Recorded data
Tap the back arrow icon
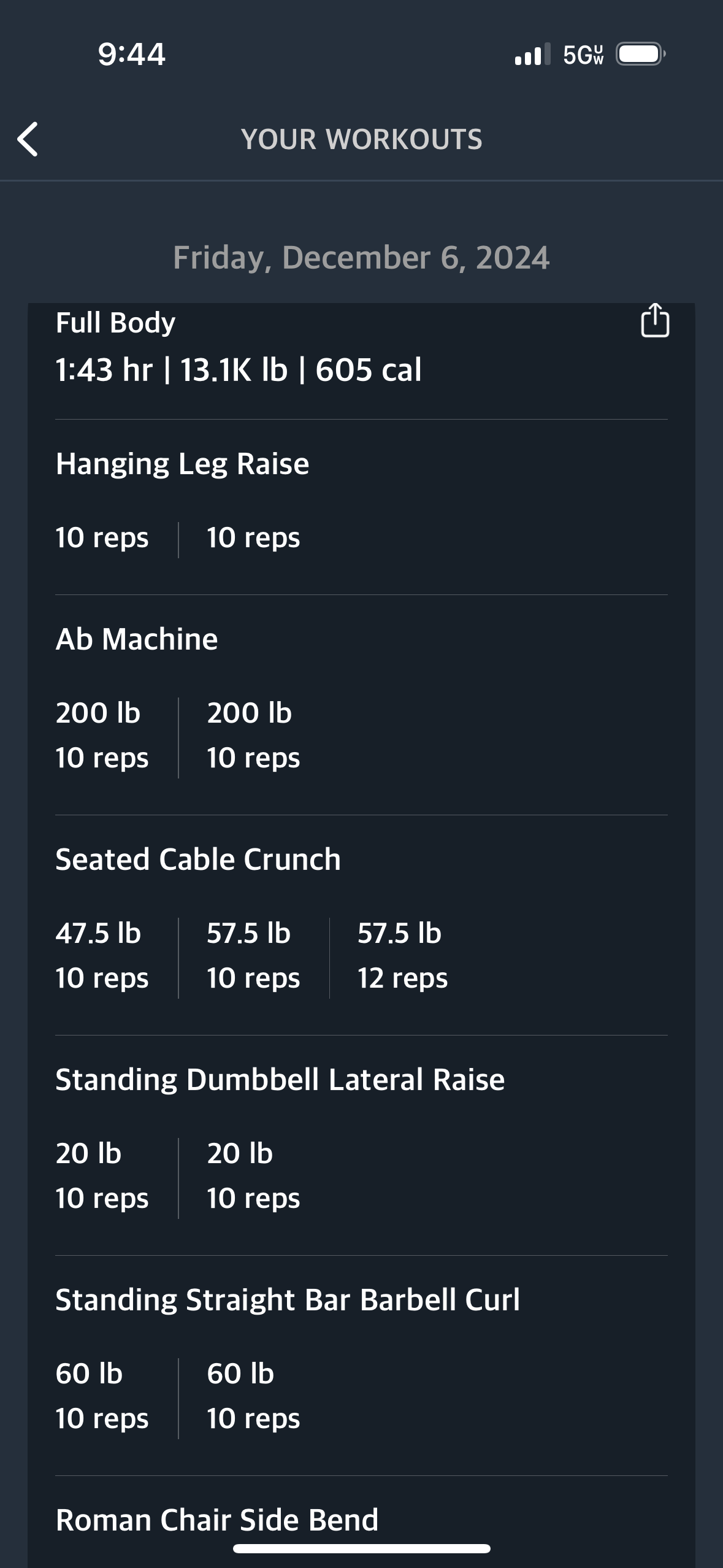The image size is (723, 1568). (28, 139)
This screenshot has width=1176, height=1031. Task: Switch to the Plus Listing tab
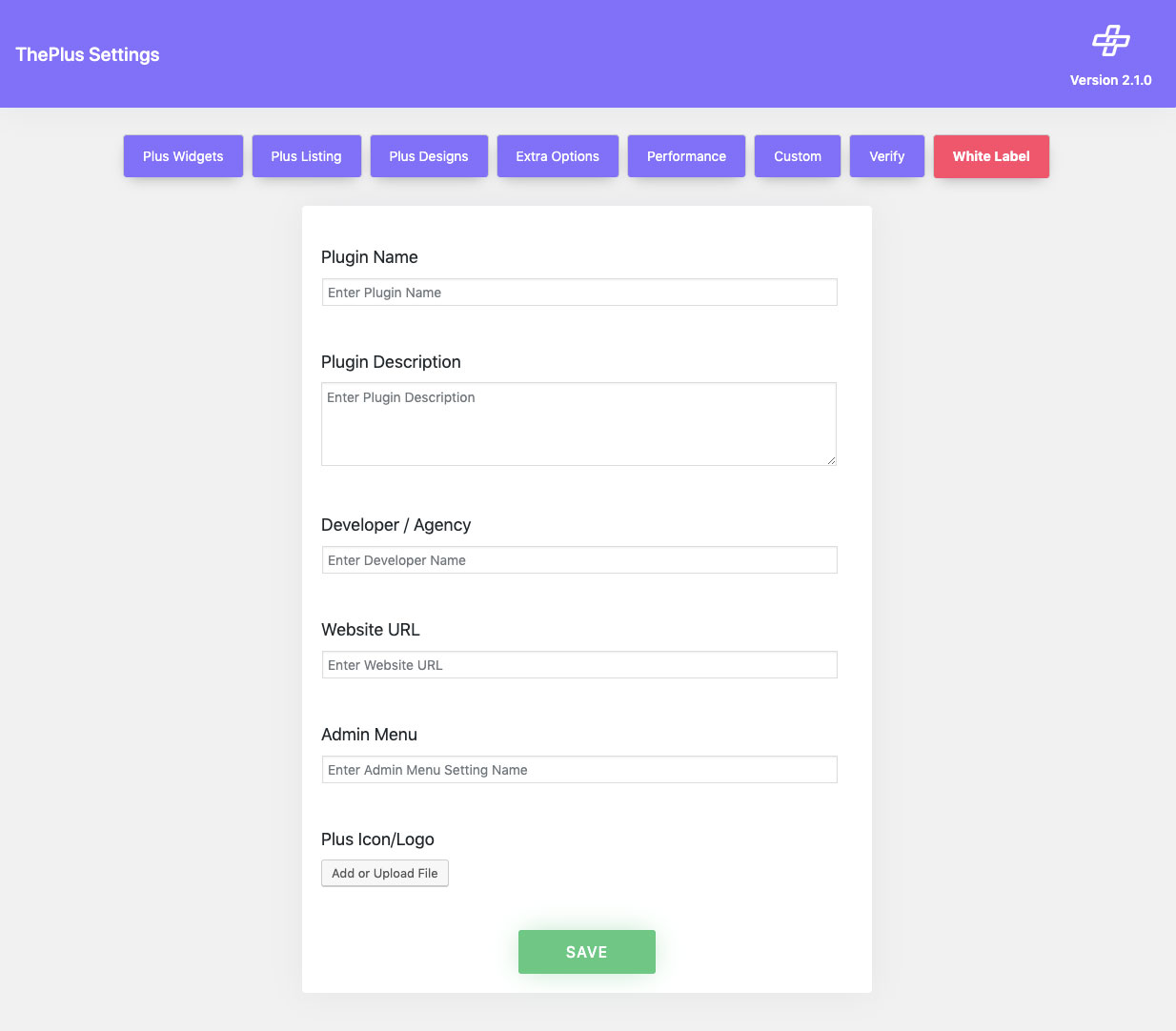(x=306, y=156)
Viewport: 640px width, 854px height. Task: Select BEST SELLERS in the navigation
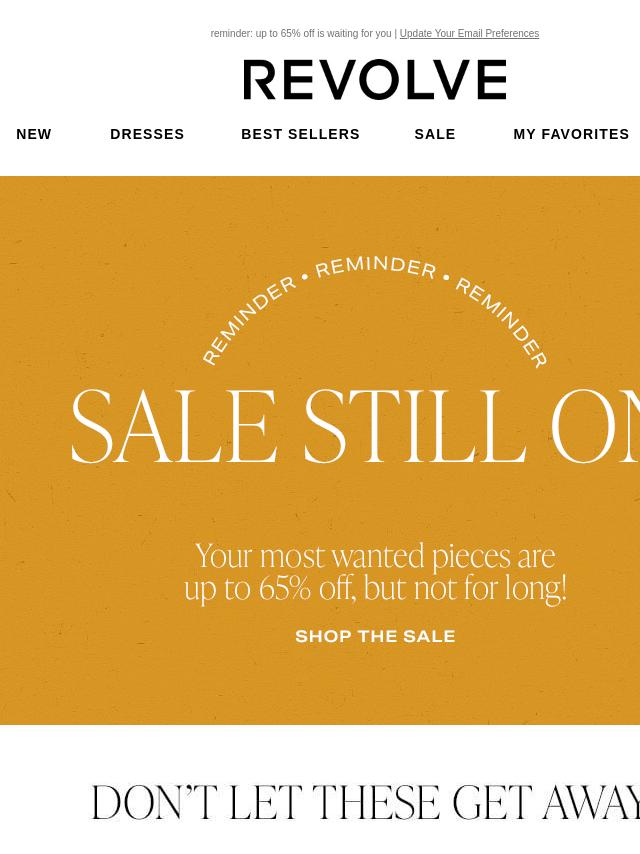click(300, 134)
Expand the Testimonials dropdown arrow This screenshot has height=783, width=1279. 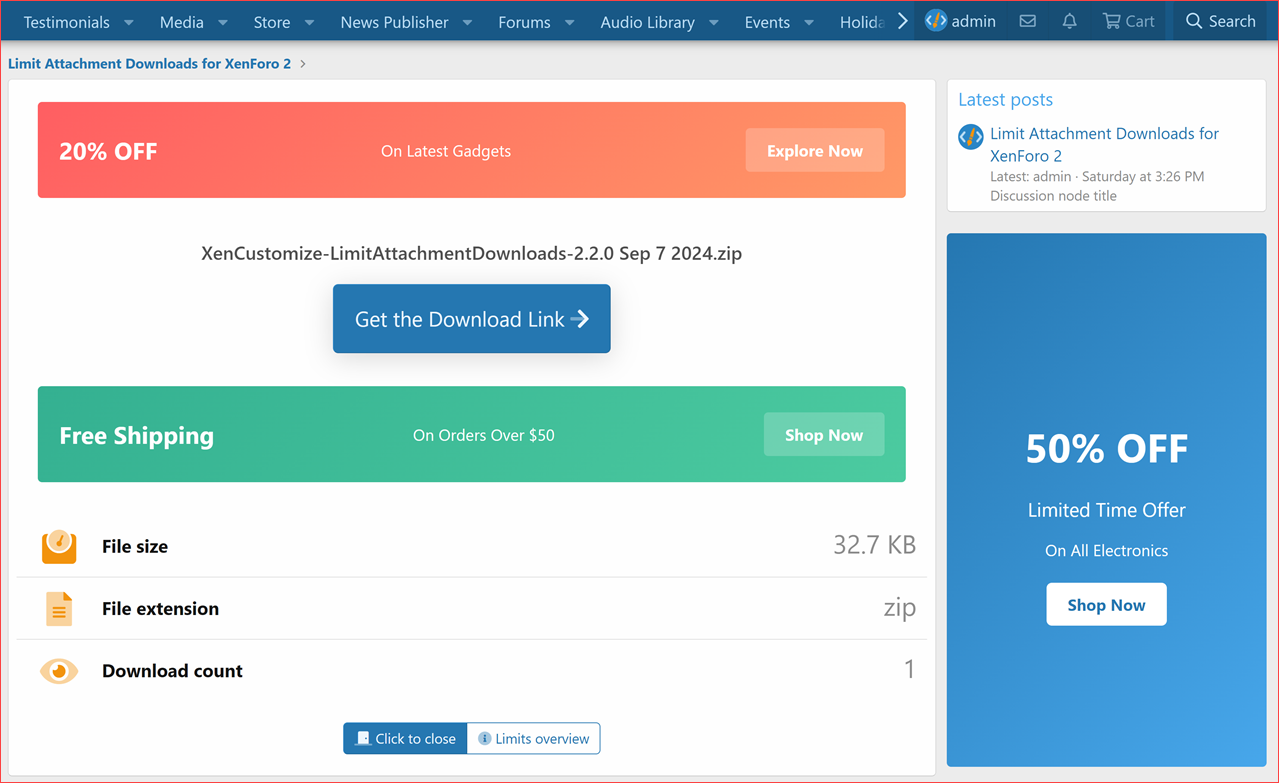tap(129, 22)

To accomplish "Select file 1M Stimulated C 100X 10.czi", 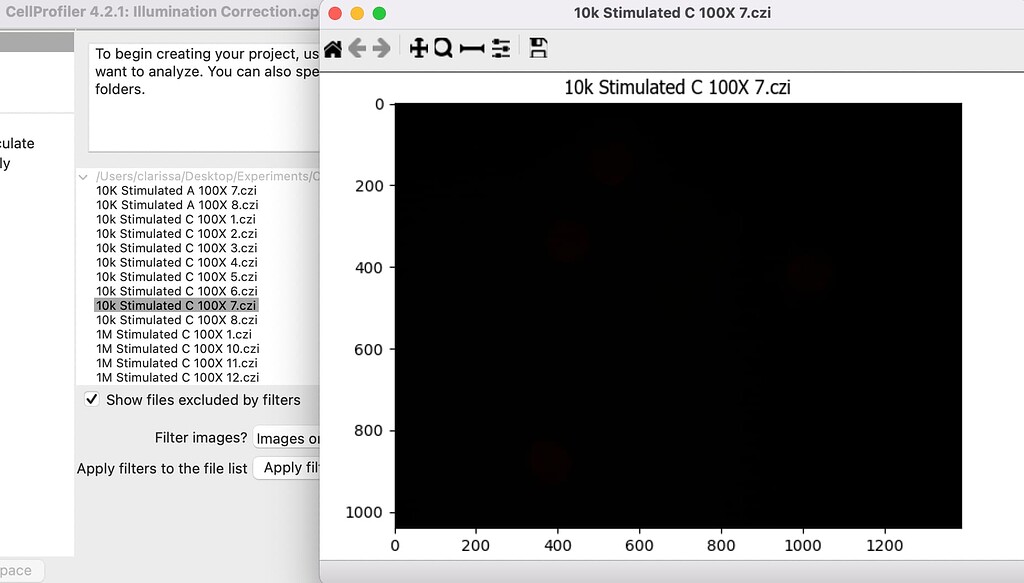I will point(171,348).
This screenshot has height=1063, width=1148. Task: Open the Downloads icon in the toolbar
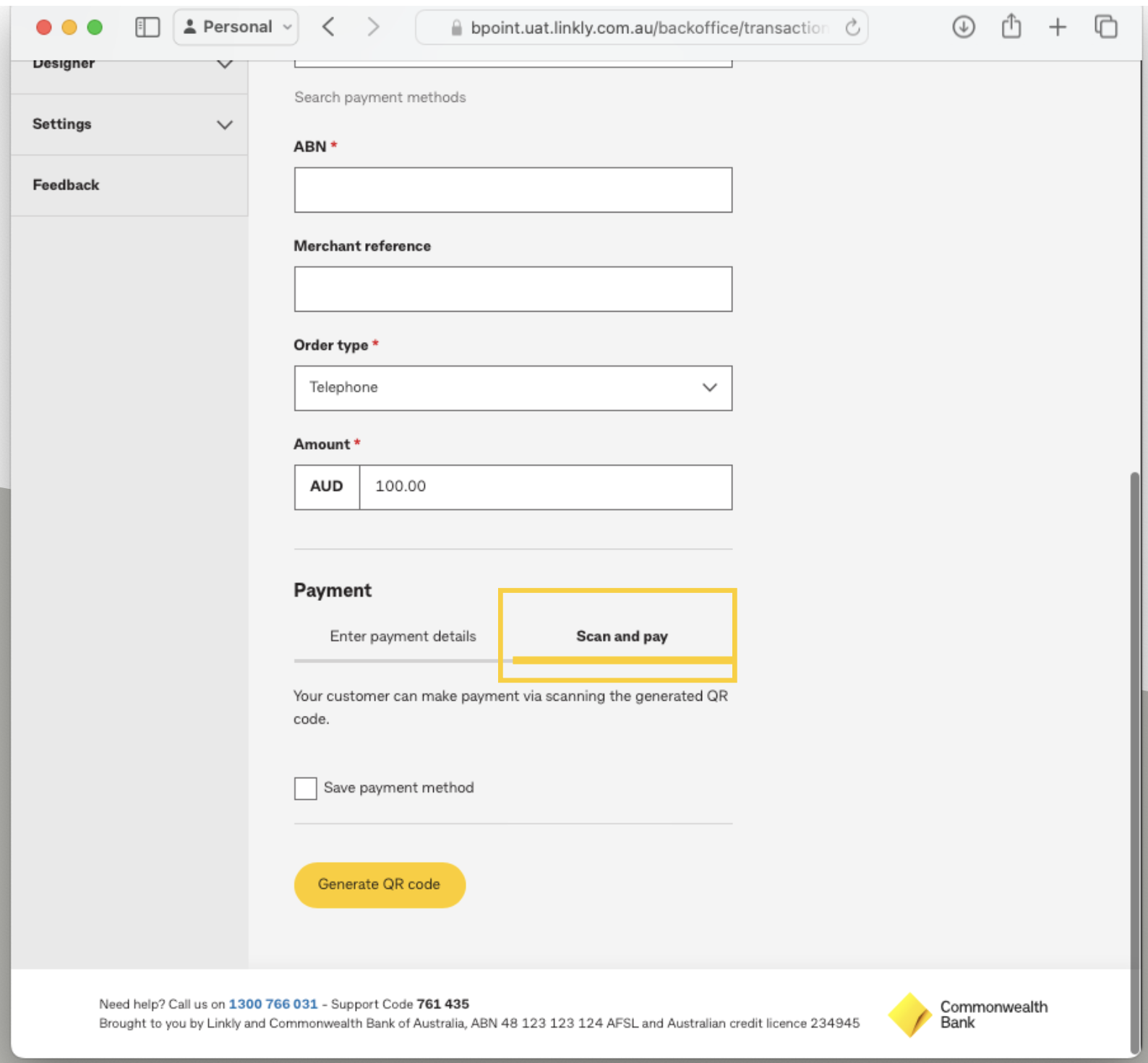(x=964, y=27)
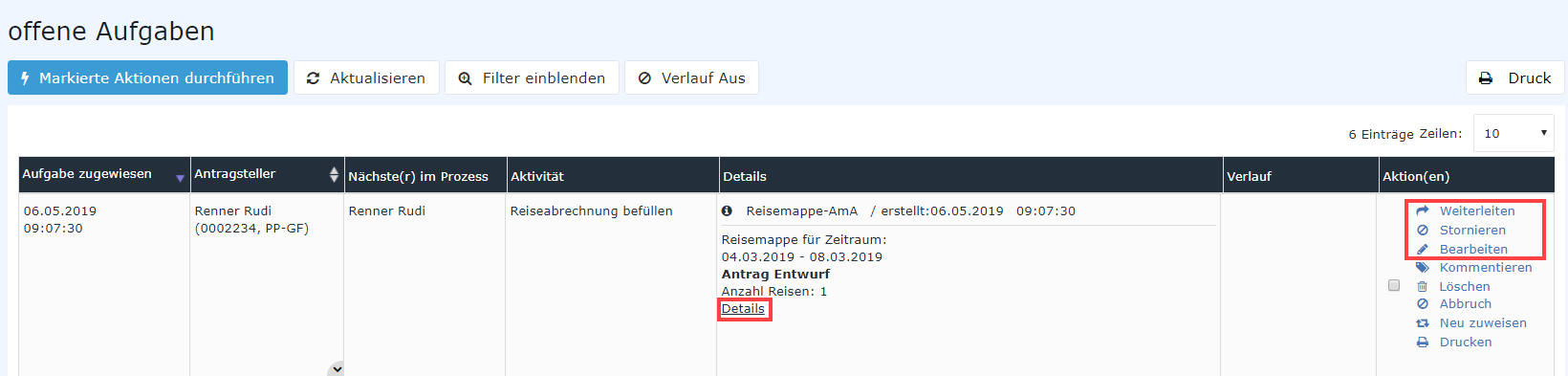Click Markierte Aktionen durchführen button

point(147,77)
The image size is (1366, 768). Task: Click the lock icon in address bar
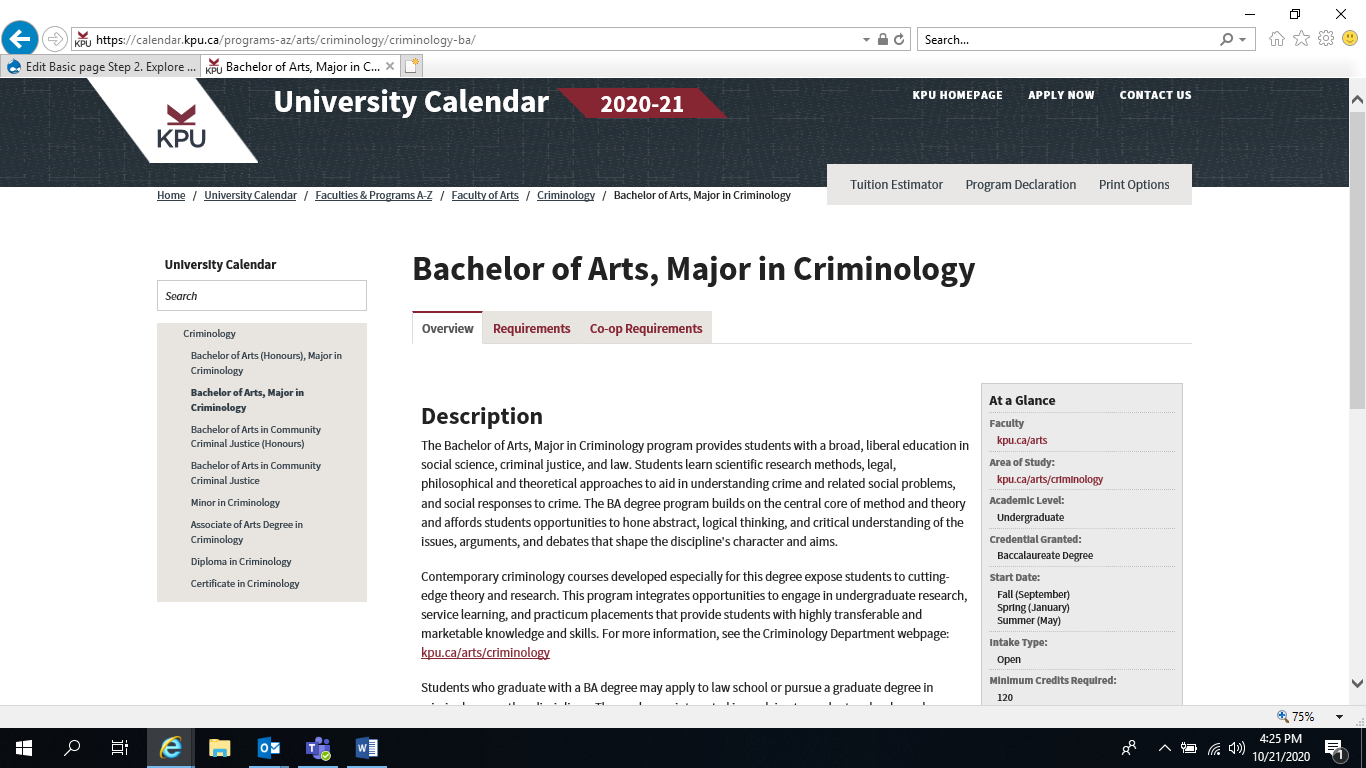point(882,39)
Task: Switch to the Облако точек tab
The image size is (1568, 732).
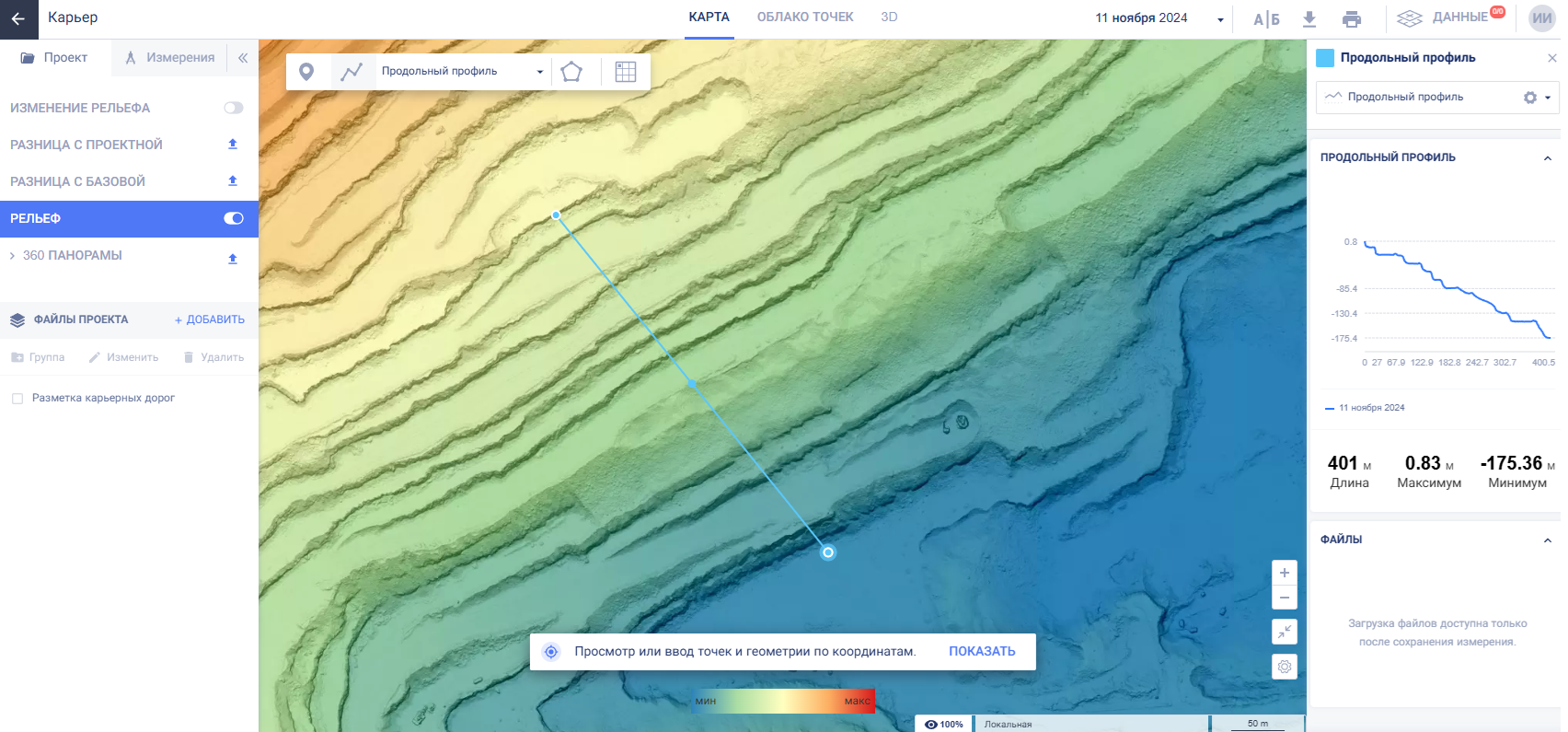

EXERCISE DETAILS
Every line from the one containing "Task: Switch to the Облако точек tab" to the final line of the records must be transcribed exactly, both ends included, with the pictures left out.

EXERCISE RESPONSE
Task: Switch to the Облако точек tab
The image size is (1568, 732).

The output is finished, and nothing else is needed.